Data items
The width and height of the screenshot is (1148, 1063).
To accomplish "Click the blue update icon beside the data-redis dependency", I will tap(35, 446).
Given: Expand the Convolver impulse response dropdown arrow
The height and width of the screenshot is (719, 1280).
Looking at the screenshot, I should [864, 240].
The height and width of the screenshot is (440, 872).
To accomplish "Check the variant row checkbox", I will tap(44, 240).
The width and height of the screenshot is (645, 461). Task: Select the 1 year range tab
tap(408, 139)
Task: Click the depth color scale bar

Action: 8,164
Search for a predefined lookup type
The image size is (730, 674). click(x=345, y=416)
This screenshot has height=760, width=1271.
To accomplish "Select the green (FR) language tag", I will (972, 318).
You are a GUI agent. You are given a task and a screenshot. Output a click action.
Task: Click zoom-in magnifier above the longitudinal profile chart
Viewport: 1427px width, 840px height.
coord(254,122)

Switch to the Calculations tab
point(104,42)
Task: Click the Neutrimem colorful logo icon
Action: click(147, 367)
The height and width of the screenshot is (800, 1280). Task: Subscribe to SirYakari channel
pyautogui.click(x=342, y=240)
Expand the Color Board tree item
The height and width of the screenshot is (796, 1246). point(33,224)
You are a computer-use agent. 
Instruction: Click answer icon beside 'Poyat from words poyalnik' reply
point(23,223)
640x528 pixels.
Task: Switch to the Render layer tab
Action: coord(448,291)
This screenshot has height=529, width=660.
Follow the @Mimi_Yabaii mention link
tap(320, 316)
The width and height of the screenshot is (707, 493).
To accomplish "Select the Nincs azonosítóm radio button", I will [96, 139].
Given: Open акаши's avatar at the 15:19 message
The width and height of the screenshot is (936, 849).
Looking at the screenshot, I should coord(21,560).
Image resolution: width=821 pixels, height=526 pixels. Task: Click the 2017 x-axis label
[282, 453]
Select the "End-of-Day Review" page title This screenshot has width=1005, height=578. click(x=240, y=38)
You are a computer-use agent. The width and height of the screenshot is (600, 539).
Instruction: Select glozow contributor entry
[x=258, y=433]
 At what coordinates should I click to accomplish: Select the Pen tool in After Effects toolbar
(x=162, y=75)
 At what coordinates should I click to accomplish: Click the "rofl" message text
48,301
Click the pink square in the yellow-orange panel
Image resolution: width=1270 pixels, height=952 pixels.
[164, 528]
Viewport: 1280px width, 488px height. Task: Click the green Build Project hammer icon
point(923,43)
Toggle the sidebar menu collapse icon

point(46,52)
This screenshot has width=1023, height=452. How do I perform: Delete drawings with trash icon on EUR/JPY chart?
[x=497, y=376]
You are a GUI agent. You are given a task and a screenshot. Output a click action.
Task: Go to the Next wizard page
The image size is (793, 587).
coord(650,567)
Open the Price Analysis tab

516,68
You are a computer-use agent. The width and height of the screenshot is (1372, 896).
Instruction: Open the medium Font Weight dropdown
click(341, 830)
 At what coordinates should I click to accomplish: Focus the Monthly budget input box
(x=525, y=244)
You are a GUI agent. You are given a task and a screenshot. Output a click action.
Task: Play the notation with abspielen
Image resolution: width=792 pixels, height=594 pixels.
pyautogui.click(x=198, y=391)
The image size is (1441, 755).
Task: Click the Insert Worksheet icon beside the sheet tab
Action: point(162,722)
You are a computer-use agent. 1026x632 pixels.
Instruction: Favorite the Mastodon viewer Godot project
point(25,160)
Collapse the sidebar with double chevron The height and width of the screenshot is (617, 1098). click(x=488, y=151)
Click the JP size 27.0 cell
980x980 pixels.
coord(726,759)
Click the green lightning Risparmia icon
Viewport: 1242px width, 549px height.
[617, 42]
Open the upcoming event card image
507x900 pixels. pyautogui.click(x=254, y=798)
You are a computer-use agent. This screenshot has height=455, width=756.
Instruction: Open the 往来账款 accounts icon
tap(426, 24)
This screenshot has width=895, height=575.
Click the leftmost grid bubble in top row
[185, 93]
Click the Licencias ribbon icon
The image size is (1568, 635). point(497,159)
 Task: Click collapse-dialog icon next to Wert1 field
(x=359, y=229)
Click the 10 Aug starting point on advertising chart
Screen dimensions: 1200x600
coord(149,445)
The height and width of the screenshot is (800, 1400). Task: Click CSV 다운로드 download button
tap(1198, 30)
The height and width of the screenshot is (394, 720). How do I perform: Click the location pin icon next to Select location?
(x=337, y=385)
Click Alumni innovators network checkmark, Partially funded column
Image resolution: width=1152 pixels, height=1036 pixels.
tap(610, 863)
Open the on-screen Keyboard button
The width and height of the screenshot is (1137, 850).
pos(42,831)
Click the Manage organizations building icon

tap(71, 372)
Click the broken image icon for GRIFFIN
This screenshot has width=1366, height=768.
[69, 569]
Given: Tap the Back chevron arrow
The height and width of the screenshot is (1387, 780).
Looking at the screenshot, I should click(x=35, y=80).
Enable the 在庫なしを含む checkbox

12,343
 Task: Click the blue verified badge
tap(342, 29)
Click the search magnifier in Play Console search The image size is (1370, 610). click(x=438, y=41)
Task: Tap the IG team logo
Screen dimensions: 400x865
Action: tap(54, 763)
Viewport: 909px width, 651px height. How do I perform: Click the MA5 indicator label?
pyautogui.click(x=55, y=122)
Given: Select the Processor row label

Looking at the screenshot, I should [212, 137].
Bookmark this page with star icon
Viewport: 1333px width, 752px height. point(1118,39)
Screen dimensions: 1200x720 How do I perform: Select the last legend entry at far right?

Task prompt
Would you filter the entries above and keep each line that has the word "agent"?

Result below
You are a GUI agent. You are given a task and a screenshot. Output a click action.
You are a computer-use agent. 
You are a computer-use agent. The width and height of the screenshot is (600, 539).
You are a GUI agent. You are given a task and a screenshot. Output a click action.
You are a computer-use agent. The width and height of the screenshot is (1372, 896).
You are a GUI agent. You are given a task and a screenshot. Output a click action.
You are a computer-use agent. 1026x632 pixels.
You are a computer-use agent. This screenshot has height=455, width=756.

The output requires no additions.